Failure Modes That Matter

Three failure modes deserve special attention because they cause real harm: Bias amplification: A face recognition system trained mostly on lighter-skinned faces will perform worse on darker-skinned faces. The weights encode what was in the training data. If the data was unrepresentative, the network's behavior will be unrepresentative — and that inequality affects real people. Confident wrongness: Networks often output a high confidence score even when they are completely wrong. A network might say '99% confident: this tumor is benign' when it is actually malignant, simply because the image shares superficial features with benign tumors it trained on. Confidence scores are not the same as reliability. Data poisoning: If a bad actor can influence the training data — injecting mislabeled examples — they can manipulate the network's behavior in targeted ways. A spam filter could be trained to let specific harmful emails through. Security matters at the data level, not just the model level.

Match each strength or weakness to its correct description.

Terms

Image recognition
Adversarial examples
Out-of-distribution failure
Bias amplification
Confident wrongness

Definitions

Poor performance on inputs that look different from the training data
Tiny imperceptible input changes that flip a network's prediction dramatically
A task where networks can surpass human accuracy given enough labeled training data
A network outputting high confidence on an incorrect prediction
When skewed training data causes a network to perform unfairly across groups

Drag terms onto their definitions, or click a term then click a definition to match.
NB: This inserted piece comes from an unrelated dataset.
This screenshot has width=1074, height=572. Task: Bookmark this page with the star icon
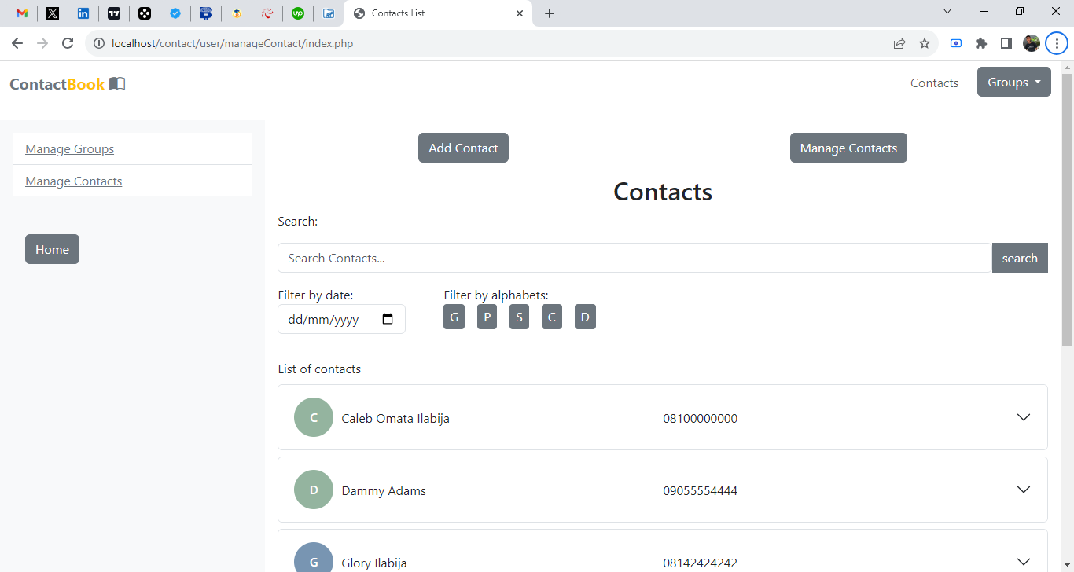tap(925, 44)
AI Is Not Magic — And Not Neutral

A neural network does exactly what it was optimized to do on the data it was given. If the data is biased, the network is biased. If the loss function rewards the wrong thing, the network will do the wrong thing confidently. The responsibility for what a network learns lies with the people who build it.
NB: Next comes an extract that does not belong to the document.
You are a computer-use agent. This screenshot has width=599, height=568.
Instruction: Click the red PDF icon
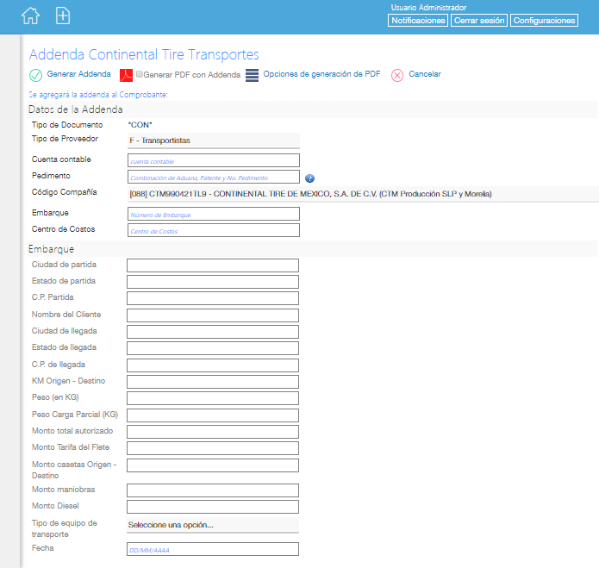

Why are adversarial examples a problem for neural networks but not for human perception?

A hospital network is trained on data where mostly male patients were diagnosed with heart disease. What is the likely consequence?

Strength or Weakness? Rapid Sort

  1. Step 1: Write each of the following AI use cases on a separate slip of paper: translating Spanish to English, proving a new theorem in mathematics, detecting cancer in a chest X-ray, deciding if someone deserves a loan, playing a video game, explaining why it made a decision, recognizing a friend's face, understanding sarcasm in text.
  2. Step 2: Sort the slips into two piles: Likely Strong (neural network is probably good at this) and Likely Weak (neural network probably struggles here).
  3. Step 3: For each 'Likely Weak' slip, write one sentence explaining the specific failure mode — out-of-distribution, reasoning, explainability, or bias.
  4. Step 4: Compare your sort with a partner and discuss any disagreements.